O CAPITAL MATA O PLANETA

Artigo de Guilherme Marques

Hoje só com grande dose de negacionismo é possível rejeitar os efeitos graves e atemorizantes das alterações climáticas. Na última catástrofe que nos fica na memória, as cheias em Valência mataram mais de 200 pessoas; antes disso, já em Setembro em Portugal, incêndios fulminantes fizeram 42 feridos graves e mataram 9 pessoas, incluindo quatro bombeiros, com ainda mais área ardida do que a da tragédia em Pedrógão, em que morreram 69 pessoas e várias centenas ficaram feridas; e somos então informadas de que temos muitas zonas do nosso país em risco de inundação gravosa, isto na sequência dos incêndios, o que piora este   cenário.

Há uma discussão necessária sobre níveis de competência e prontidão ou falta de financiamento dos serviços civis e do Estado no que diz respeito a estas crises, mas uma coisa ao longo destes anos torna-se clara: o país e o mundo não estão sequer preparados para o cenário de caos climático a que vamos assistindo. 

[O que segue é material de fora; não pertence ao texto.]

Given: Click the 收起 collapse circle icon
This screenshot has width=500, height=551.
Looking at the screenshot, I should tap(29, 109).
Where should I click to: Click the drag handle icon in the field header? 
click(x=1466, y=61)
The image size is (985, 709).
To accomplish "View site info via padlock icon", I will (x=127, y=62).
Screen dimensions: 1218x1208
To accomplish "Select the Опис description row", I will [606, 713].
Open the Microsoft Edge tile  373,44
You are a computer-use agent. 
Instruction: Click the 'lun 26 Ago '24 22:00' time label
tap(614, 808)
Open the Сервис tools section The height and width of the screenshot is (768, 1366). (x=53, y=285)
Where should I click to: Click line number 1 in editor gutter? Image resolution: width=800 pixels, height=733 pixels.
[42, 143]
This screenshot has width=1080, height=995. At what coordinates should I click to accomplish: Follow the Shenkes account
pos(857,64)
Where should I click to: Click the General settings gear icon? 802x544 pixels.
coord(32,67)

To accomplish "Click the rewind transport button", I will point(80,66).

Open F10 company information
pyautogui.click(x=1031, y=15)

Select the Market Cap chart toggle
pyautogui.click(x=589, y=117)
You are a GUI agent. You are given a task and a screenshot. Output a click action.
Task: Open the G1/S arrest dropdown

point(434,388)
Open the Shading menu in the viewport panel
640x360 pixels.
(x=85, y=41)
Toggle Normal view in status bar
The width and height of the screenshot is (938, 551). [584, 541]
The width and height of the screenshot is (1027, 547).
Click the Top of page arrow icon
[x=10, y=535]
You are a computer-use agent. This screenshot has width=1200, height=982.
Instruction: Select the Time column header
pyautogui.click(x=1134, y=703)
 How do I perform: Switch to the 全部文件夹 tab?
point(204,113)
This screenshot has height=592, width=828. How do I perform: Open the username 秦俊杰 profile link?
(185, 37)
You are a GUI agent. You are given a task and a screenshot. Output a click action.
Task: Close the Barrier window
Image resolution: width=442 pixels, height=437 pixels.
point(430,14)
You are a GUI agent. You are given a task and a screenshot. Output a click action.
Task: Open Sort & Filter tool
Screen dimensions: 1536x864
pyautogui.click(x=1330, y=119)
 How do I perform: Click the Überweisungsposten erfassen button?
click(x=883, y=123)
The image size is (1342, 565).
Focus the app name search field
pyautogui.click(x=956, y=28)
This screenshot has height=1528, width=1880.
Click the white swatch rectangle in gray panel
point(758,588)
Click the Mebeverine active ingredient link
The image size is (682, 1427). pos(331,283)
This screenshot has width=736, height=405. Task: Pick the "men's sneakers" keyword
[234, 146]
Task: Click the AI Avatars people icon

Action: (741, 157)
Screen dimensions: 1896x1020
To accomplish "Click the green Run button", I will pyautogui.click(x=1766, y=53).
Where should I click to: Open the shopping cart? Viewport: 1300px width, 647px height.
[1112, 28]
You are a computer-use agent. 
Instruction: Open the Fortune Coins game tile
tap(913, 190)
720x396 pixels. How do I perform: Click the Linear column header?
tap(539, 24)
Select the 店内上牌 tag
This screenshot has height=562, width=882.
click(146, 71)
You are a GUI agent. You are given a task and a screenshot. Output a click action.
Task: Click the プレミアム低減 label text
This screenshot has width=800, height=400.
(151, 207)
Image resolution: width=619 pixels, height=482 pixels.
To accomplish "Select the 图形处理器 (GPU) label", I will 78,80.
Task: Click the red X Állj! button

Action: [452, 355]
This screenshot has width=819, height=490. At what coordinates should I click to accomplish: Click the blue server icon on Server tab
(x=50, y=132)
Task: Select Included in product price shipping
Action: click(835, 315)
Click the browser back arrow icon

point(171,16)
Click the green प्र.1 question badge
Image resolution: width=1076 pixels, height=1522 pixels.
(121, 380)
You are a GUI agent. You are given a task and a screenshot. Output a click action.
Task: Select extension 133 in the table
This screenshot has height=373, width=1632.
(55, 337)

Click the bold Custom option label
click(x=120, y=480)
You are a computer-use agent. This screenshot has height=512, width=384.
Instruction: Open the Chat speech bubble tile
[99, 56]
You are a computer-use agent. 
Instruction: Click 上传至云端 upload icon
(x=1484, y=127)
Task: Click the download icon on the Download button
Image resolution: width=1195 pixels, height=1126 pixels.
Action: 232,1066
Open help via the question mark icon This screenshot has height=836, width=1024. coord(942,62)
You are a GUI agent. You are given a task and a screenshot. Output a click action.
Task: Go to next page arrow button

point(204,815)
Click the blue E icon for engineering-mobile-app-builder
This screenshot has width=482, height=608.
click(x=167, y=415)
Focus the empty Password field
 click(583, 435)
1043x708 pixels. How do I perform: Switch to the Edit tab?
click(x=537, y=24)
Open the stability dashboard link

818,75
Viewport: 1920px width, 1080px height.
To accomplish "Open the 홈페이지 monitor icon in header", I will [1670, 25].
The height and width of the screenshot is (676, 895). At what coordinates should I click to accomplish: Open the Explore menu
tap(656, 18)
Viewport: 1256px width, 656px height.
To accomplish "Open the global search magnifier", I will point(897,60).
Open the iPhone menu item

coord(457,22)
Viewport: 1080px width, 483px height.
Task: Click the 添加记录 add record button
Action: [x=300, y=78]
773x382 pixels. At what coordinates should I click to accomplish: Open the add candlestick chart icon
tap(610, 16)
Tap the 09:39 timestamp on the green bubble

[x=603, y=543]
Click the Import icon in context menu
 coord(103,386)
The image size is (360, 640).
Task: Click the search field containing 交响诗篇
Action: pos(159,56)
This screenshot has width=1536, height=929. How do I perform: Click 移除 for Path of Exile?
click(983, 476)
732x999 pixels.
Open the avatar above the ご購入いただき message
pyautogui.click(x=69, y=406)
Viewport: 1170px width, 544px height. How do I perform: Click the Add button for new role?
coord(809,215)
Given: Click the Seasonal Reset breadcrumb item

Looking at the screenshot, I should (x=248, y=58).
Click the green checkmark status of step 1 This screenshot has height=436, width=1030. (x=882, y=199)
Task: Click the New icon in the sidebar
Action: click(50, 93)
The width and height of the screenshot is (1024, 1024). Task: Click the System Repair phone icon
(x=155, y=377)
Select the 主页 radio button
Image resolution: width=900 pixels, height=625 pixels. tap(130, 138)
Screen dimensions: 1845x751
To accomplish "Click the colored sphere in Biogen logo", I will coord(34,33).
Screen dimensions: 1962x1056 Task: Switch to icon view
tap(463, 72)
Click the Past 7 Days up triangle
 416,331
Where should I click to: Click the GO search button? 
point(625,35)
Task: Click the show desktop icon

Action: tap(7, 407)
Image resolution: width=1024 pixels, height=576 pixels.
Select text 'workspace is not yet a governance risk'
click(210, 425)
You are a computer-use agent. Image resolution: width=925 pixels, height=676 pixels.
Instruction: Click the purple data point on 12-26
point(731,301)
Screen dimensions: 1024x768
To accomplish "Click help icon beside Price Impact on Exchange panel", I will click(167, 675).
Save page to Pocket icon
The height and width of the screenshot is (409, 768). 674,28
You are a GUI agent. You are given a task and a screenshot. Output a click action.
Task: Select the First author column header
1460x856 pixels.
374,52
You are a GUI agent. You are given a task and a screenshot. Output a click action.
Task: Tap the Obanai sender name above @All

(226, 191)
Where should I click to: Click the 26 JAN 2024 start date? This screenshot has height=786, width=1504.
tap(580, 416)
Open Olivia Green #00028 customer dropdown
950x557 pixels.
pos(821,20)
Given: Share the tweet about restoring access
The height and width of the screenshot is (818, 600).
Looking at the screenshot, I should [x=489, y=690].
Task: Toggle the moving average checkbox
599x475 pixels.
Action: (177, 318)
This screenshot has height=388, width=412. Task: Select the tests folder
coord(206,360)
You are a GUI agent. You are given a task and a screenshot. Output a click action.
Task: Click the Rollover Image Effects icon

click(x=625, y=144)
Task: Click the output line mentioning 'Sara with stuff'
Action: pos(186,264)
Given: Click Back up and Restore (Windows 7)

De certo modo, isto é expectável e aquilo para o qual os cientistas nos avisam há décadas: o ritmo de aquecimento do planeta, bem como o extrativismo e a destruição da biosfera que temos hoje em dia – como resultado do capitalismo com a sua busca incessante do lucro e de preferência do lucro fácil – não é compatível com uma vida humana digna e estável, e por via das pressões ambientais, poderá mesmo levar ao colapso das nossas sociedades mais tarde ou mais cedo.

Então precisamos de parar e refletir: como é que podemos lutar por e garantir um futuro nas próximas décadas, para não falar nas próximas gerações?

Uma coisa é certa: já tentámos de tudo no que diz respeito a pedir, falar, consciencializar, fazer campanhas para que “cada um faça a sua parte”…no entanto sabemos que os principais responsáveis pela política energética, de mobilidade e económica em geral, aqueles que mandam na produção e distribuição, isto é, os grandes grupos económicos e os seus governos, fazem como se nada estivesse a acontecer (como ficou provado na última COP e no G20) e continuam a subsidiar combustíveis fósseis e novos projectos emissores de carbono e outros gases estufa, por detrás de uma cortina de políticas verdes e das energias renováveis, que apenas tratam da parte energética, elétrica, mas não só não cortam substancialmente, como aprovam novas iniciativas onde deveria ser urgente cortar e reduzir, apenas adicionando mais emissões àquelas (embora  reduzidas). E porquê? Para continuar a alimentar a máquina da economia poluente, desigual, assassina e negligente, mas que continua a beneficiar alguns capitalistas, concentrando-se cada vez mais a riqueza em quem tem bunkers e offshores e vai lucrando com o estado das coisas, e tornando a vida mais precária aos trabalhadores que são chamados a pagar a crise do sistema, os custos do simulacro da transição verde e, quando se abatem as catástrofes climáticas, até a pagar com a própria vida, como ainda agora sucedeu em Valência.

Não podemos aceitar que se construam novos aeroportos multiplicando o número de voos, que a logística e o transporte, bem como a produção, seja na indústria da moda, das embalagens, dos vários bens de consumo, continuem a funcionar à base de emissões maciças e inúteis de petróleo, produzindo também toneladas de lixo, mas não dando uma produção de qualidade a massas enormes de população excluída e explorada, sejam trabalhadores a ganhar mal e lutar pela vida, imigrantes, refugiados ou pobres vistos como criminosos ou simplesmente “descartáveis” a neutralizar pelos Estados – notavelmente como acontece com as populações de Gaza, da Ucrânia e tantas outras. 

Visto que os capitalistas, competindo uns com os outros por mais recursos, mercados e lucros, não vão um dia simpaticamente ganhar uma consciência que os faça mudar de ideias e de ambições, só nos resta derrubar o sistema. 

Mas essa revolução só poderá acontecer pela ação das massas e para isso é necessário unir o movimento climático a uma luta mais abrangente com o concurso da classe trabalhadora cujo peso, número e papel social na produção lhe permitirá, unindo a si todos os explorados e oprimidos, mudar o mundo para que não mude o clima. Sem a organização dessa resistência em massa, o nosso futuro é incerto e cada vez mais bárbaro. A tecnologia e a capacidade produtiva que temos são suficientes para garantir as necessidades básicas e a segurança de todos, na condição de expropriarmos os meios de produção e planificarmos democraticamente a economia a uma escala global. Organizemo-nos, pois, para mudar o sistema, não o clima, e conquistarmos um futuro.